Washington is not alone in its push for product stewardship. California just passed the Carpet Product Stewardship bill, which requires carpet manufacturers to work on a plan that would lead to carpet recycling.
The Northwest strategy also encourages local companies to use recycled carpet, so it would not have to be shipped to Georgia, where most carpet is made. If local companies are using recycling products, they can reduce their carbon footprint.
For example, manufacturing one ton of new carpet from virgin materials would take 85,000 more pounds of carbon dioxide than it would to make a new carpet out of recycled materials, Beatty said.
As of now, the only company in the area that recycles carpet is Recovery 1. As of now, the company grinds up old carpets and either uses them as oil absorbents or ships them back to Georgia.
Gillis said he expects to have equipment that can separate the different materials in the carpet by the end of the year.
King County Solid Waste is grateful for Recovery 1’s work and goals, Beatty said.
“We want to see at least one facility here that can do that, a facility that could break the carpet down into its various components,” Beatty said. “It’s not all made of one material. They have to break it down into the nylon and the polypropylene and the calcium carbonate.”

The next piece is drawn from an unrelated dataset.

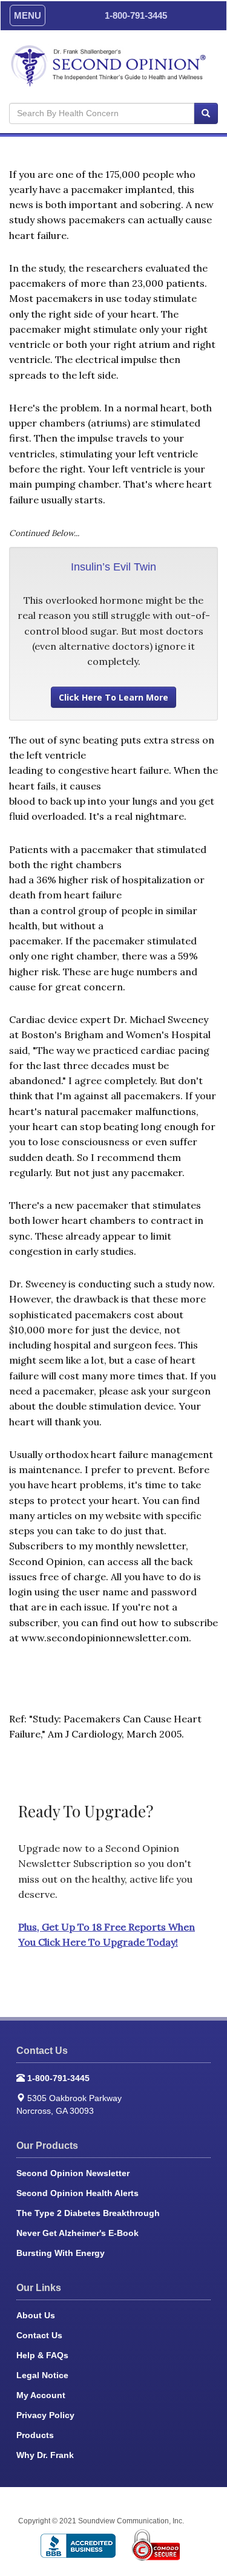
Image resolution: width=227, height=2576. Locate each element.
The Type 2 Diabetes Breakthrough (88, 2213)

So long as the carpets are not wet or contaminated with a hazardous material or asbestos, Gillis said Recovery 1 would accept carpets from people tearing out their own old carpets. Still, he asked them to call him first at 800-949-5852 toll free, or go to his website.
“They have to be cautious about asbestos contamination,” Gillis said. “We’ve had a real problem with that in the past. Asbestos was used a lot in building materials. It’s not something I want in my plant and it’s not something I want in recycled materials.”
He has eight certified asbestos inspectors and a number of machines that check for contamination, he said.
No matter the challenges, Gillis encouraged others to aid the recycling effort.
“I’m a grandfather,” he said. “We’re not leaving our kids and our grandchildren a lot to be proud of these days. We got to do better.”